Une ou deux semaines plus tard, atelier décollage de pansement sur le divan de la salle à manger à Meudon. Ma mère fait une démonstration à destination de ma grand-mère. Principe de base : ne pas tenir compte des plaintes. On attrape le coin du pansement, on tire d'un coup sec et hop ! Super-Adrienne réussit l'opération en 2 secondes et 5 dixièmes. Le patient n'a même pas eu le temps d'avoir mal et encore moins de le manifester.

Si ma grand-mère a appris quelque chose de cette aventure, moi aussi. J'ai fait la connaissance du mot silex, identité générique du méchant caillou sur lequel j'étais tombé et qui m'avait ouvert le genou. La plupart de mes souvenirs anciens sont liés à l'apprentissage de vocabulaire.
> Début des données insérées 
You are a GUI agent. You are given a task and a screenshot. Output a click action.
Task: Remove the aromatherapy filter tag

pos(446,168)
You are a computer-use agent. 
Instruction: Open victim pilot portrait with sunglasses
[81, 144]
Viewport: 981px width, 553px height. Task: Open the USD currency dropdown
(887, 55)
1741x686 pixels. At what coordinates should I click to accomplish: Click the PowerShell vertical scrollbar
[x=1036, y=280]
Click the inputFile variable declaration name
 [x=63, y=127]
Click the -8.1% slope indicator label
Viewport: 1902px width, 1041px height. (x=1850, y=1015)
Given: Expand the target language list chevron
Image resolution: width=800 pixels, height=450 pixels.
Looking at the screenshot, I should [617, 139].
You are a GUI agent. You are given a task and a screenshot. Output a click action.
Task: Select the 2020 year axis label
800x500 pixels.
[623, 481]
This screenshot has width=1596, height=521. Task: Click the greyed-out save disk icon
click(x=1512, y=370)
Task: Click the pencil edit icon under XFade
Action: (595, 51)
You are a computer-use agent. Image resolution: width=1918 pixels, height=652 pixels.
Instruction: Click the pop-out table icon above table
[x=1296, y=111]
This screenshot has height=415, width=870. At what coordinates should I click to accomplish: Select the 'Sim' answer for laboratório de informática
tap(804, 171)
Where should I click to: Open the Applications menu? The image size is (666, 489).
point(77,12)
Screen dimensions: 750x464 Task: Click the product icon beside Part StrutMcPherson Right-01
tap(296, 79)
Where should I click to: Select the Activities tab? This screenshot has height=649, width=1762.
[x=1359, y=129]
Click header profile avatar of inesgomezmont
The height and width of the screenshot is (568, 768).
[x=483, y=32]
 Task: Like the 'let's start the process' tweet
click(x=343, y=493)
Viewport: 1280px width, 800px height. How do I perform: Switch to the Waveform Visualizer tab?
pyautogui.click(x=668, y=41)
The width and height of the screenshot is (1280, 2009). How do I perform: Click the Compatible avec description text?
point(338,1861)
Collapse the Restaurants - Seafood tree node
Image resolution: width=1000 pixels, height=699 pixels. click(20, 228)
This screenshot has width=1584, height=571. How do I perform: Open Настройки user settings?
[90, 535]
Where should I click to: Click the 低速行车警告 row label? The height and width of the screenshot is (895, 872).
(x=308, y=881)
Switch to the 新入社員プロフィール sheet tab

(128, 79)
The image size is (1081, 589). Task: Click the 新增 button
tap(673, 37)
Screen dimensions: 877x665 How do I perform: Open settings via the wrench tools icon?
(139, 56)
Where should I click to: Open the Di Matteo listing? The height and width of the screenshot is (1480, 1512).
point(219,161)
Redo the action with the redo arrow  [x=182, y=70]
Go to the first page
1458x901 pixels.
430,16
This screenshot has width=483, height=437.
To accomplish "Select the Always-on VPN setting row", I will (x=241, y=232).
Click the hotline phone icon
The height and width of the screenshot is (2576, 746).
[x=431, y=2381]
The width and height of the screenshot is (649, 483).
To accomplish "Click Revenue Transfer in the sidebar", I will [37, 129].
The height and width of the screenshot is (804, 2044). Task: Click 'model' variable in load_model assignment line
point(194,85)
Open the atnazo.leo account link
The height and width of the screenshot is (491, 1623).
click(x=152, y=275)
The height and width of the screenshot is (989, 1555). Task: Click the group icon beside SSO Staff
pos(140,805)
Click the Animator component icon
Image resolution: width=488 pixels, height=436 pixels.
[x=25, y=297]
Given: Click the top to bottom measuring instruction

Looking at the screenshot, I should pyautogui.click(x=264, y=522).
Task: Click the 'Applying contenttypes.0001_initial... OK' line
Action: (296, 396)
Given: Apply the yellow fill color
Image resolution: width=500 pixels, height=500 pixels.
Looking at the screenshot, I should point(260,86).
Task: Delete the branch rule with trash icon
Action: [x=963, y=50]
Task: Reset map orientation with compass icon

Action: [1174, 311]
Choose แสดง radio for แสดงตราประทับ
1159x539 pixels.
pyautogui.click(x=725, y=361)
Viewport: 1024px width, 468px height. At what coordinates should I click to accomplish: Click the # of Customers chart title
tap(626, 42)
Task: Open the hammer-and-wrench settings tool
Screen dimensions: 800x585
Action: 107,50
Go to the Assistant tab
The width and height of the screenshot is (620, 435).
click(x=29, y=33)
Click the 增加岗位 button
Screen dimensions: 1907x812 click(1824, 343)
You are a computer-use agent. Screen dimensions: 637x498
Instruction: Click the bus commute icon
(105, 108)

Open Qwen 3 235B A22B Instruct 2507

Je me suis vu aussi confirmer ce que je savais déjà. Les techniques pédagogiques de Super-Adrienne -- autoritaire, ne ménageant pas les claques, laissant peu de place à la négociation -- n'avaient rien à voir avec celles de grand-mère Blanche.

Parfois, je me demande si le plus grand traumatisme lié à la maladie de ma mère et à son décès n'est pas là. Comment était-il possible que ma mère se laissât infantiliser pas les infirmières et les médecins de l'hôpital ? Ces gens-là savaient-ils bien qu'ils avaient affaire à Super-Adrienne, la plus forte de toutes les mamans ? Dissonance cognitive, même pour l'adulte de 34 ans que j'étais devenu.